C’est à Kingston que fut fondée, en 1776, la première école de grammaire, sous la direction du « docteur » Stuart, qui était en même temps le premier professeur et le premier ministre protestant qui se fût établi dans la province du haut Canada. Le duc de la Rochefoucauld fait une mention très honorable des écoles de grammaire de Kingston, dans le récit du voyage qu’il fit en Amérique, au commencement de ce siècle. Remarquons avant tout l’Université qui, sous le nom de « Queen’s Collège » est un des ornements d’architecture et la gloire intellectuelle de la ville. Elle a été fondée en 1840 par un certain nombre de membres de l’Église presbytérienne d’Écosse.
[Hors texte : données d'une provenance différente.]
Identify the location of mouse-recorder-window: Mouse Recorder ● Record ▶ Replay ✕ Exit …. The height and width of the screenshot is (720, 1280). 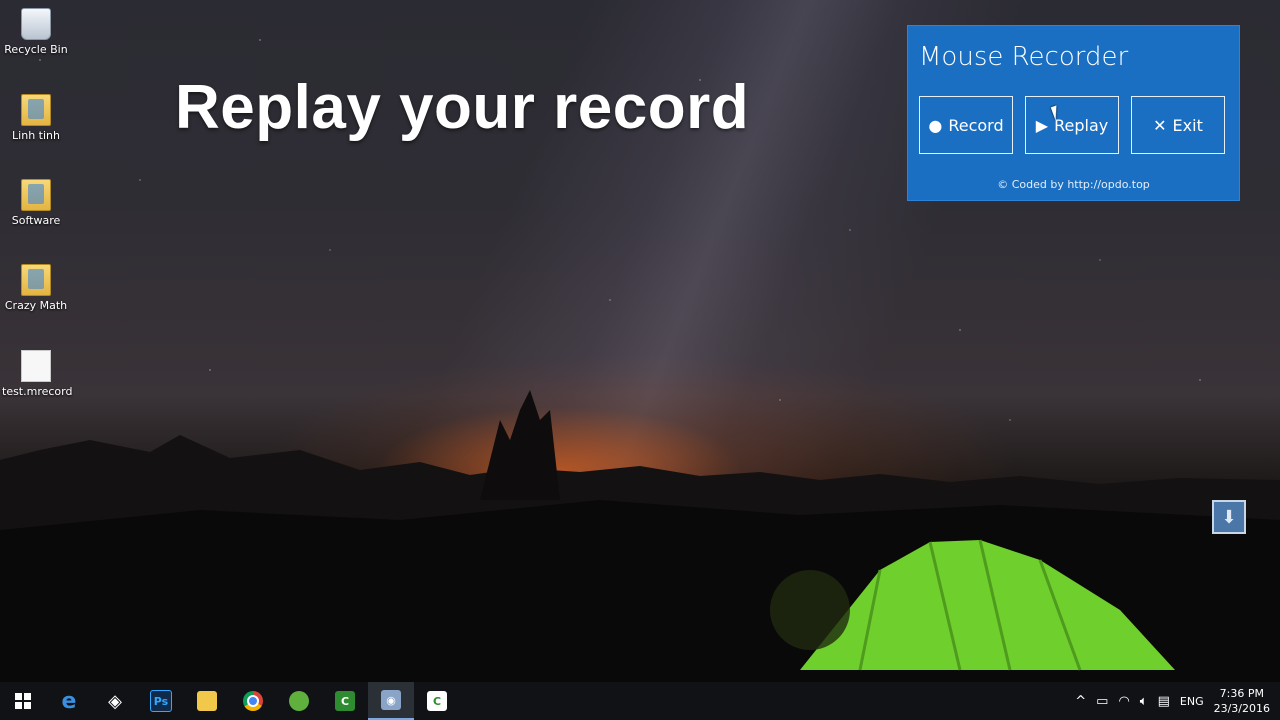
(1074, 113).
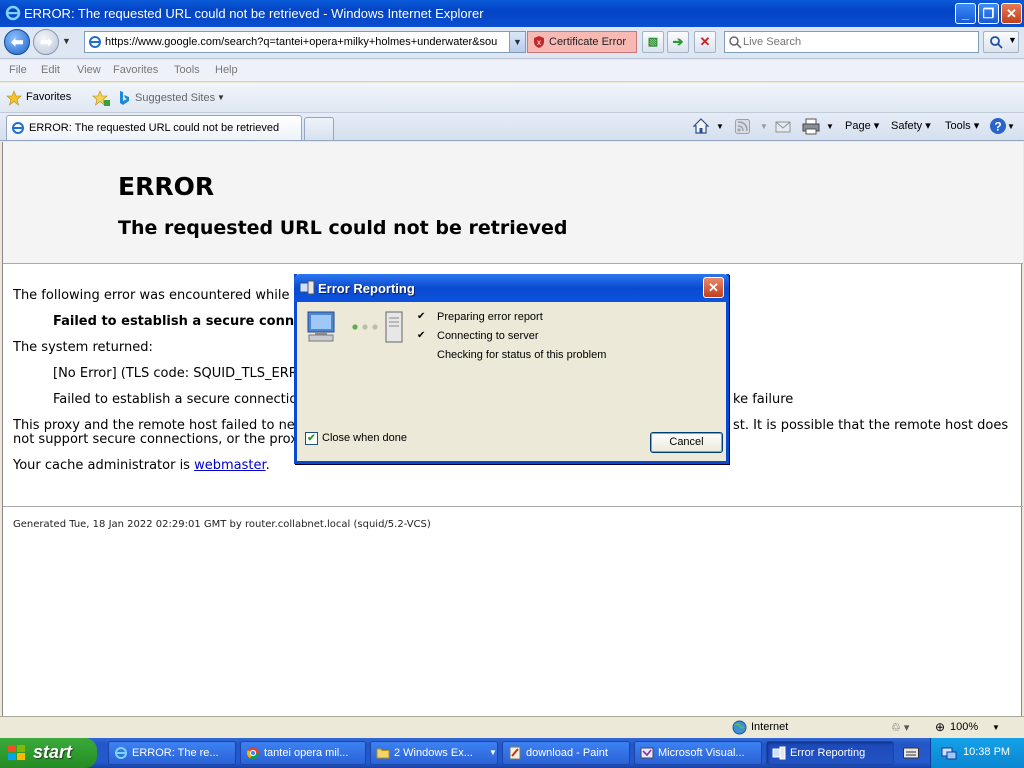 The image size is (1024, 768). What do you see at coordinates (949, 753) in the screenshot?
I see `network-tray-icon` at bounding box center [949, 753].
Il y a encore dans Kingston quelques édifices très passables ; mais, chose digne de remarque dans cet endroit essentiellement protestant, c’est que la cathédrale catholique est la plus belle de toutes les églises de la ville, et si ses tours étaient achevées, elle aurait un aspect monumental qui relèverait de beaucoup la physionomie bourgeoise, un peu fatiguée, de cette petite cité, dont la population est cependant très éveillée, et dont une partie surtout prétend avoir conservé, à l’exclusion de toutes les autres villes canadiennes, les vieilles manières aristocratiques. Disons en terminant que Kingston ne renferme malheureusement guère plus de cinq cents habitants, de race française.
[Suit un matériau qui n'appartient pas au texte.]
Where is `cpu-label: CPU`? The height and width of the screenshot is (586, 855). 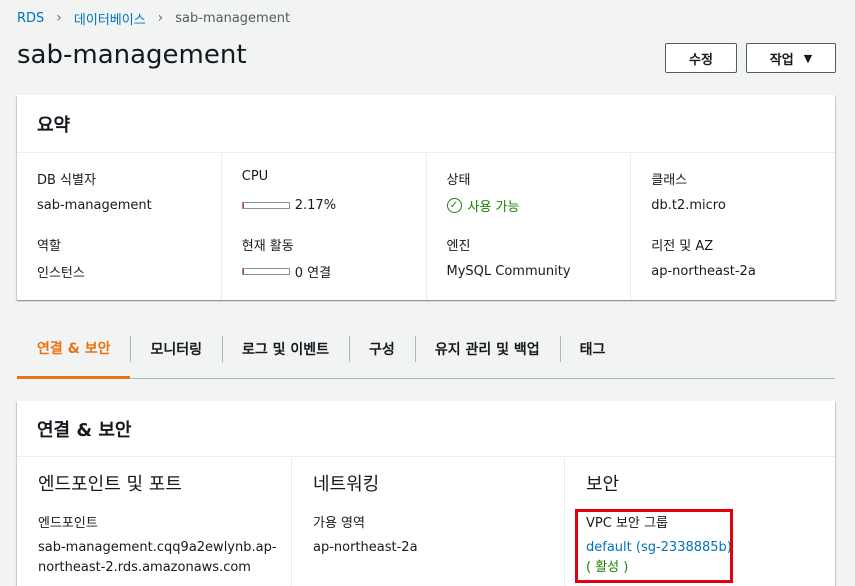
cpu-label: CPU is located at coordinates (255, 176).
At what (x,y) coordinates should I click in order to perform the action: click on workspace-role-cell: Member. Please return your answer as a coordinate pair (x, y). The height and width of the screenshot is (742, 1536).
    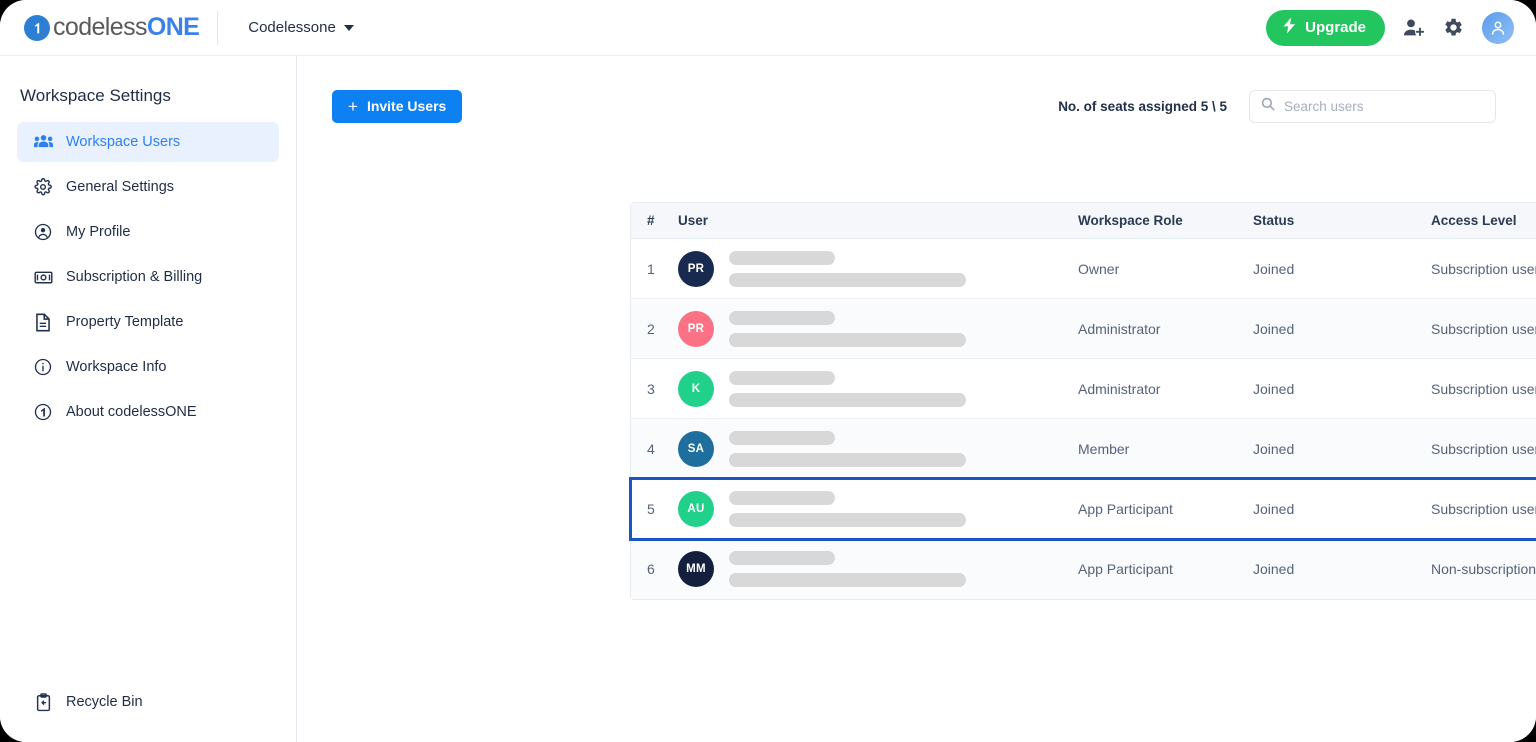
    Looking at the image, I should click on (1104, 448).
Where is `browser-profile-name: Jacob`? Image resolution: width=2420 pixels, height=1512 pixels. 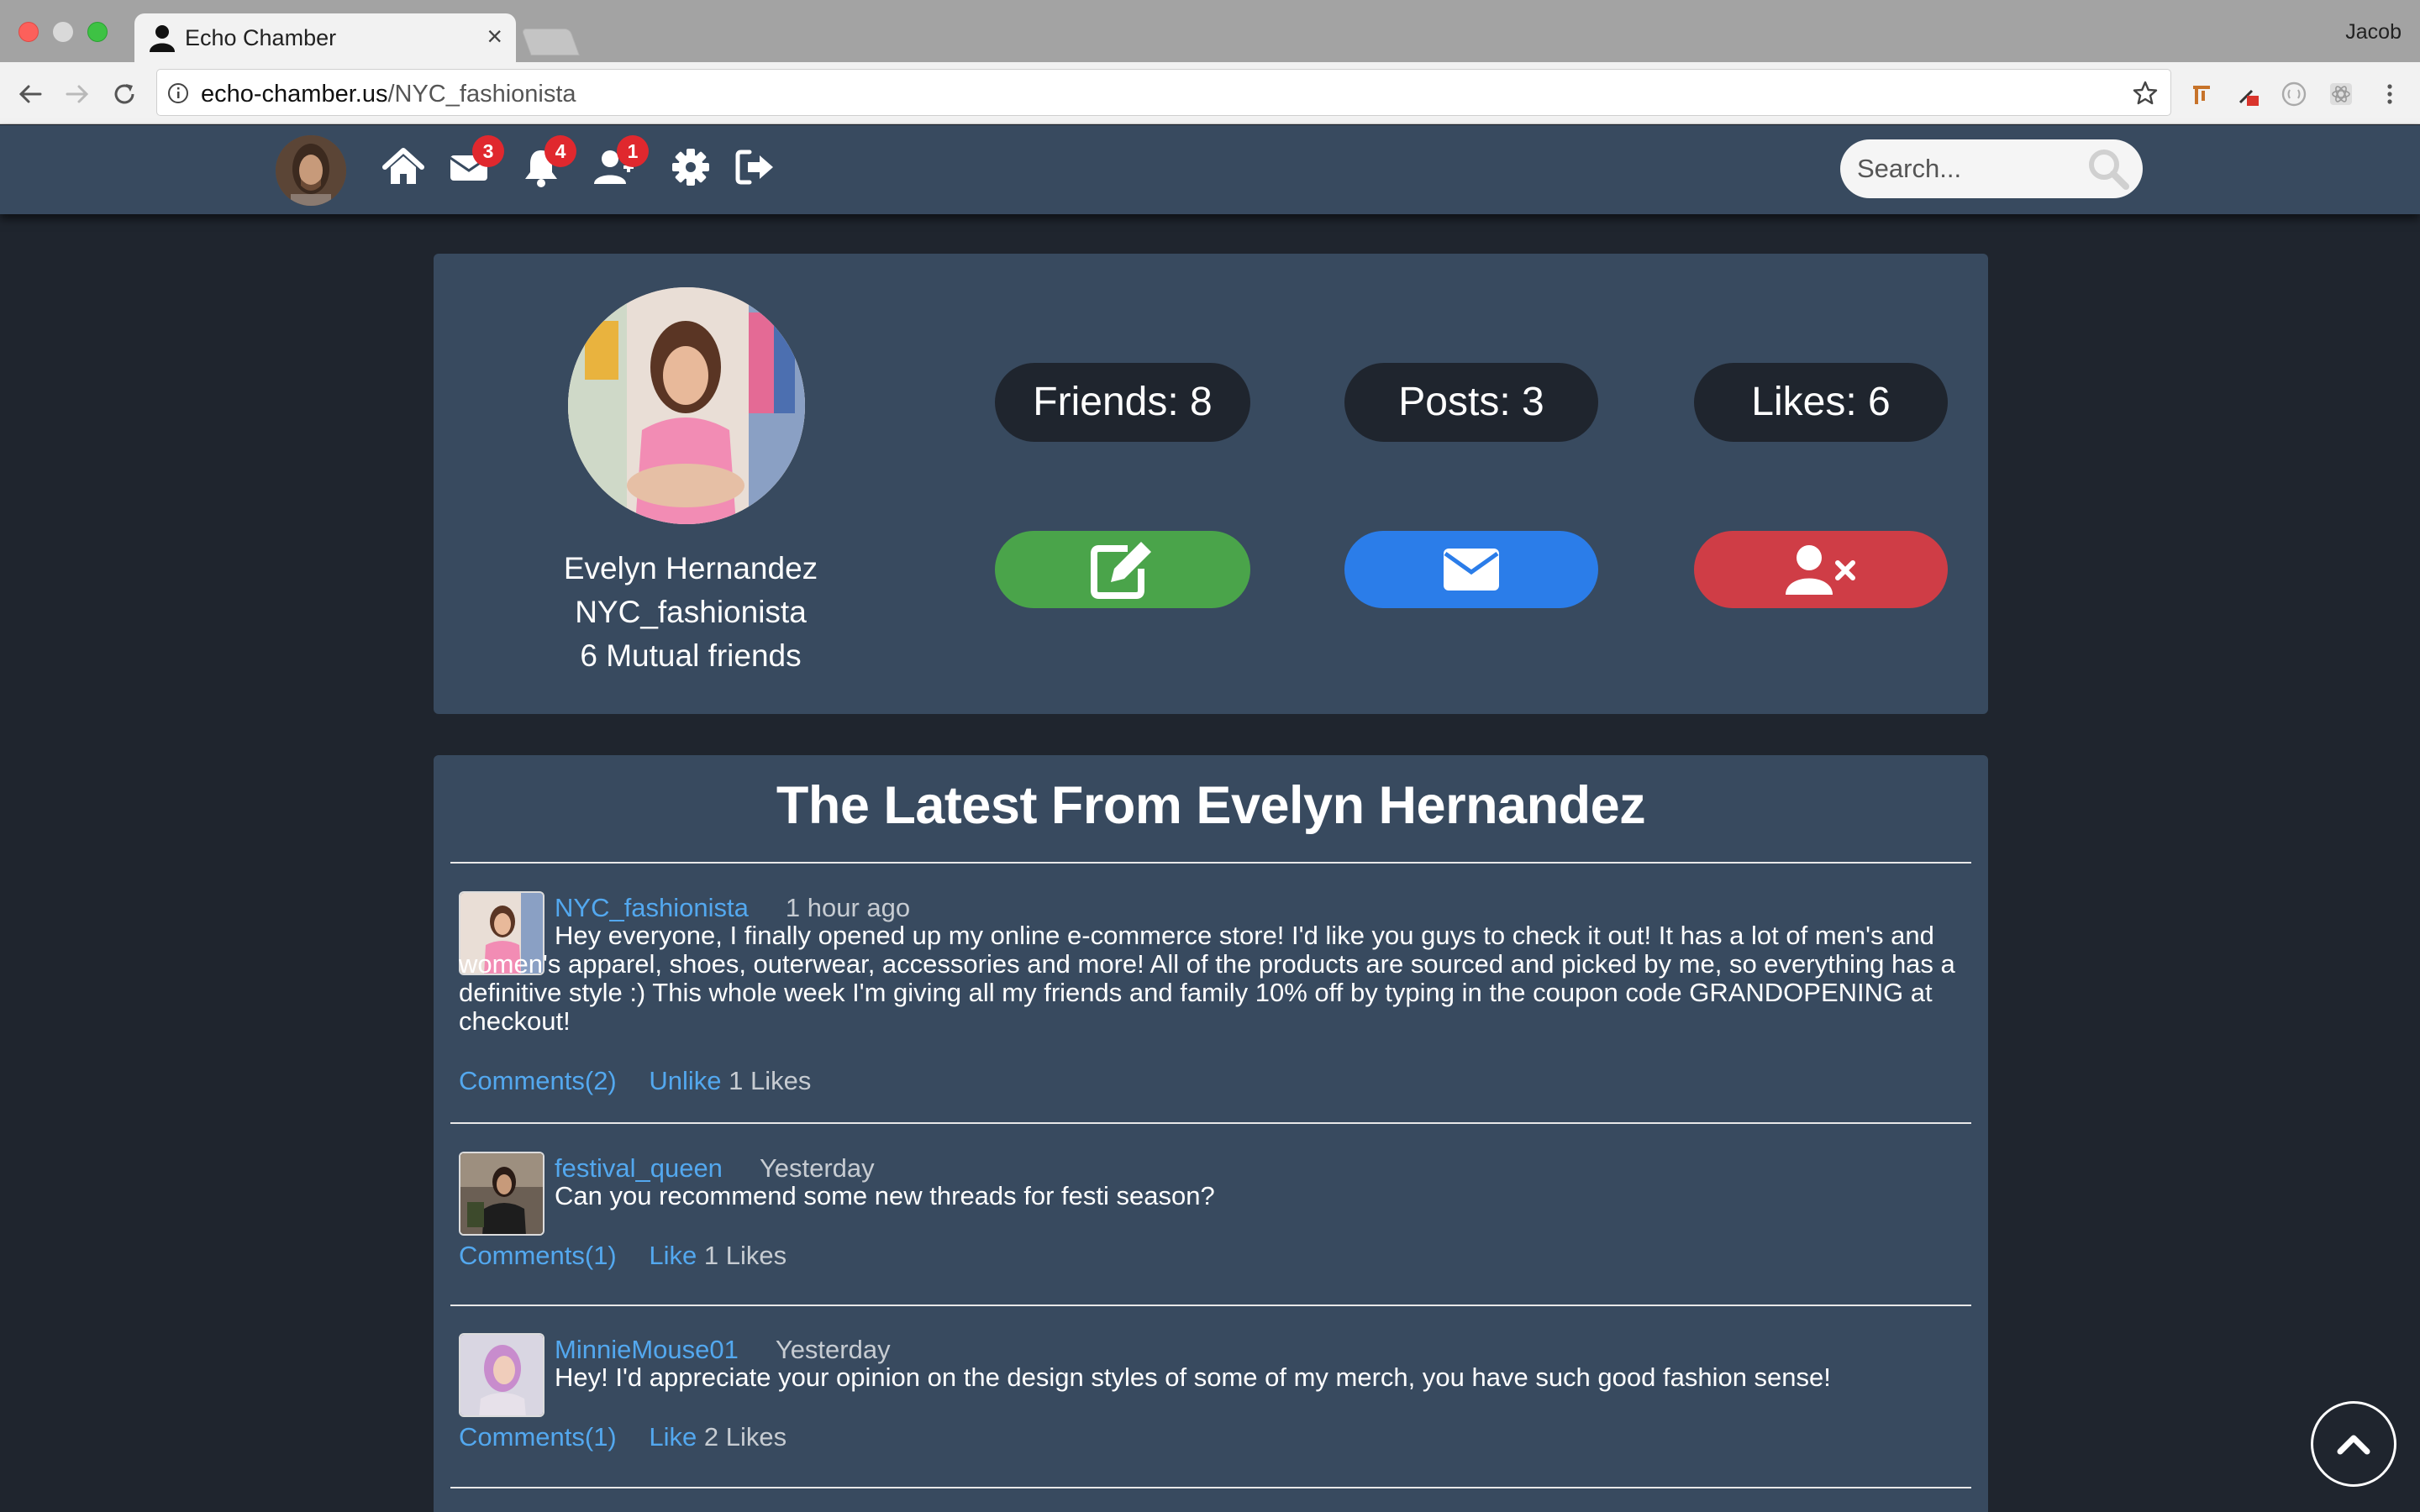 browser-profile-name: Jacob is located at coordinates (2374, 32).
On ne peut pas tout avoir.

En partant de Kingston, on longe pendant près de deux heures la grasse et luxuriante île de Wolfe, qui a vingt-et-un mille de long et sept de large. On l’appelle communément la reine des Mille-Îles. Ses rivages sont coupés en maints endroits par de charmantes petites baies où se dirigent en foule les promeneurs et les touristes, pendant les beaux mois de l’année. Il n’y a pas une partie d’Ontario dont le sol soit plus riche que celui de cette reine des Îles. Elle n’était encore, il y a cinquante ans à peine, qu’une épaisse forêt non interrompue, asile des loups et autres animaux sauvages. Aujourd’hui de magnifiques vergers et de vastes champs, portant l’espoir du colon, ont remplacé les bois ténébreux, pendant que tout autour des rivages se promène une eau claire comme le cristal, foisonnant de myriades de poissons délicieux, tels que le saumon, la truite, le poisson blanc, la perche, le brochet et le maskinongé. Cette île était autrefois habitée par des tribus indiennes, comme le démontrent les os humains qu’on a découverts, ainsi que divers autres objets dont les Indiens seuls avaient l’habitude de se servir.
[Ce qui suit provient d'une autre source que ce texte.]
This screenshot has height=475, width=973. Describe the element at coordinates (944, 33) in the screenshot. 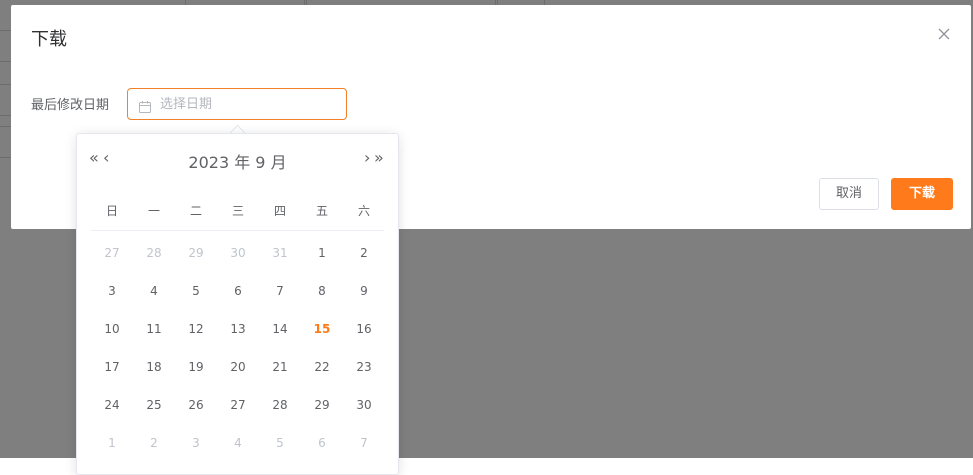

I see `close-icon` at that location.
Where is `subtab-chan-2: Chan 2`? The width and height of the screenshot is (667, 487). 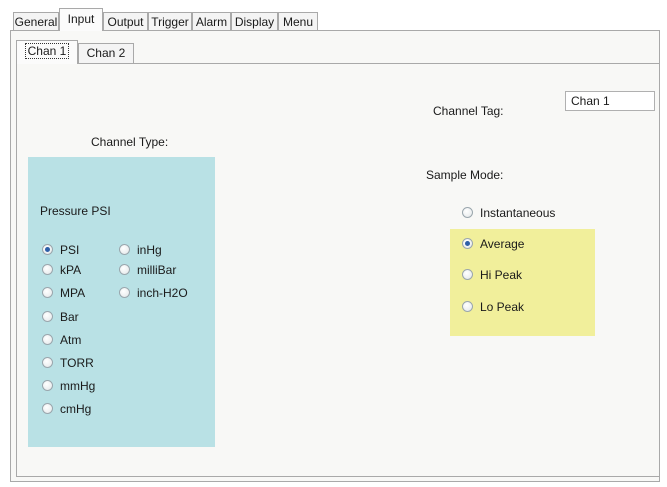 subtab-chan-2: Chan 2 is located at coordinates (106, 53).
Le voyageur n’a pas plutôt dépassé l’île de Wolfe qu’il atteint une autre grande île, celle d’Amherst, qui s’étend à l’extrémité orientale du lac Ontario et qui est habitée, comme la précédente, sans avoir ni ses charmes ni sa fécondité. L’île d’Amherst portait, sous le régime français, le nom d’île de Tonti. Nous la laissons derrière nous, après une heure et demie de navigation à peu près, nous tournons la pointe de la vaste presqu’île du Prince Édouard, et nous voilà enfin dans les eaux du lac Ontario, le premier de cet admirable système de navigation lacustre, unique au monde, qui se prolonge sur une étendue de quatorze cents milles et se termine, à l’extrémité du lac Supérieur, par un mince filet d’eau, bientôt perdu dans quelque retraite cachée de la chaîne laurentienne.